◆ **Records provided**:
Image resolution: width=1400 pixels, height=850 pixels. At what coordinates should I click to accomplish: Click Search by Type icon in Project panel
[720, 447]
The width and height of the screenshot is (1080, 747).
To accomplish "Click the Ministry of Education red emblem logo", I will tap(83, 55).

--

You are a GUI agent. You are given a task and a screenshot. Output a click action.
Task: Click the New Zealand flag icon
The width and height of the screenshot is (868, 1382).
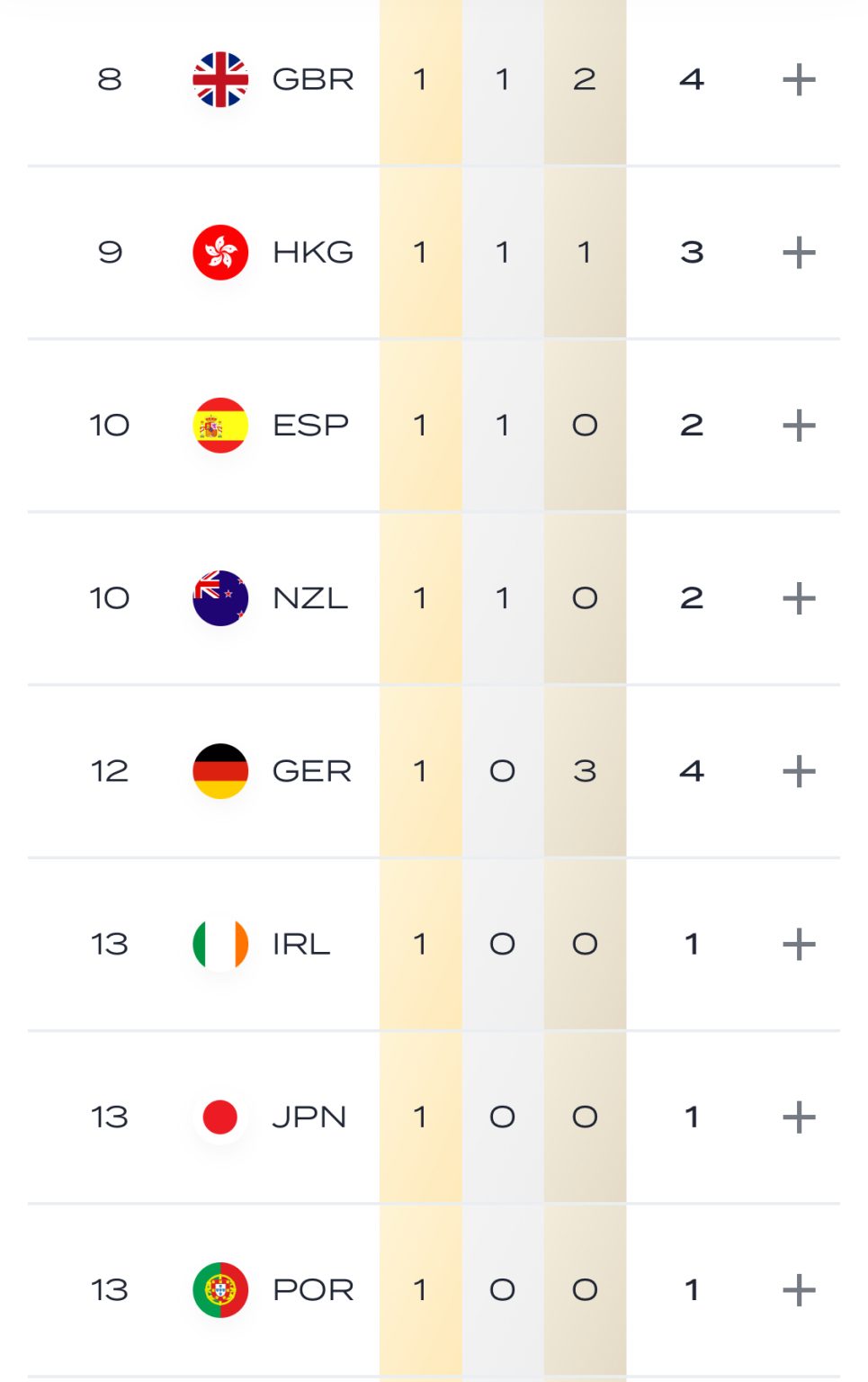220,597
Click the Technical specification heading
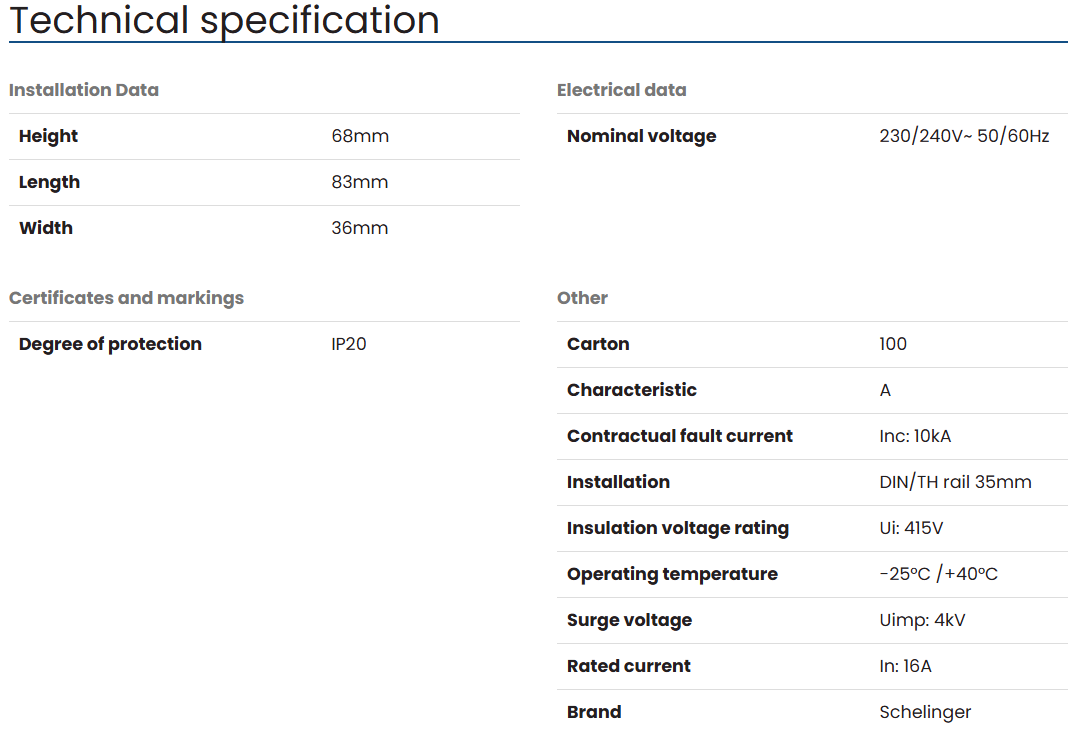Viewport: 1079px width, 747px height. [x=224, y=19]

◆ **What is required**:
Rewrite the lines from the line with "You are a GUI" to the line with "Viewport: 1079px width, 747px", requests included, and shift every number in their answers (the viewport size and the click coordinates alike) down by 50. Leave the pictures out of your answer.

◆ **Task solution**:
You are a GUI agent. You are given a task and a screenshot. Output a click action.
Task: Click the New Zealand flag icon
The width and height of the screenshot is (868, 1382).
170,547
Click the Technical specification heading
Viewport: 1029px width, 697px height. [x=174, y=-31]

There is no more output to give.